I know this one is a bit complex. I tried my best to explain the bug I believe the problem is in changing Euler angles to a quat.


Solution

  • Regarding the conversion from PxQuat to glm::quat, do read the documentation at https://en.cppreference.com/w/cpp/language/explicit_cast and https://en.cppreference.com/w/cpp/language/reinterpret_cast and look for undefined behavior in the page on reinterpret_cast. As far as I can tell, that c-style cast is not guaranteed to work, or even desirable. While I am digressing at this point, but remember that you have two options for this conversion.

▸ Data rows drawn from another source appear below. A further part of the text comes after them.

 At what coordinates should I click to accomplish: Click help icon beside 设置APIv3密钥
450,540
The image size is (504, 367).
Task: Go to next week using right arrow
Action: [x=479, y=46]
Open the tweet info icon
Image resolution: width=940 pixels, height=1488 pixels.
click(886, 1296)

    glm::quat glmQuat = GenerateQuat();
    physx::PxQuat someQuat = *(physx::PxQuat*)(&glmQuat); //< (1)
    physx::PxQuat someOtherQuat = ConvertGlmQuatToPxQuat(glmQuat); //< (2)
    

    (1) This option has potential to result in undefined behavior but more importantly, you did not save a copy. That statement is certain to result in 1 copy constructor invocation.

    (2) This option, on account of return value optimization, will also result in a single construction of physx::PxQuat.

    So in effect, by taking option (1), you do not save any cost but are risking undefined behavior. With option (2), cost is the same but code is now standards compliant. Now back to the original point.

    I would ordinarily do everything in my capacity to avoid using euler angles as they are error prone and far more confusing than quaternions. That said here is a simple test you can set up to test your quaternion conversion from euler angles (keep physx out of this for the time being).

    You need to generate the following methods.

    glm::mat3 CreateRotationMatrix(glm::vec3 rotationDegrees);
    glm::mat3 CreateRotationMatrix(glm::quat inputQuat);
    glm::quat ConvertEulerAnglesToQuat(glm::vec3 rotationDegrees);
    

    and then your pseudo code for the test looks like below.

    for (auto angles : allPossibleAngleCombinations) {
        auto expectedRotationMatrix = CreateRotationMatrix(angles);
        auto convertedQuat = ConvertEulerAnglesToQuat(angles);
        auto actualRotationMatrix = CreateRotationMatrix(convertedQuat);
        ASSERT(expectedRotationMatrix, actualRotationMatrix);
    }
    

    Only if this test passes for you, can you then look at the next problem of converting them to PxQuat. I would guess that this test is going to fail for you. The one advice I would give is that one of the input angles, (depends on convention) needs to be range limited. Say, if you keep your yaw angle limited between -90, 90 degrees, chances are your test might succeed. This is because, there are a non-unique combination of euler angles that can result in the same rotation matrix.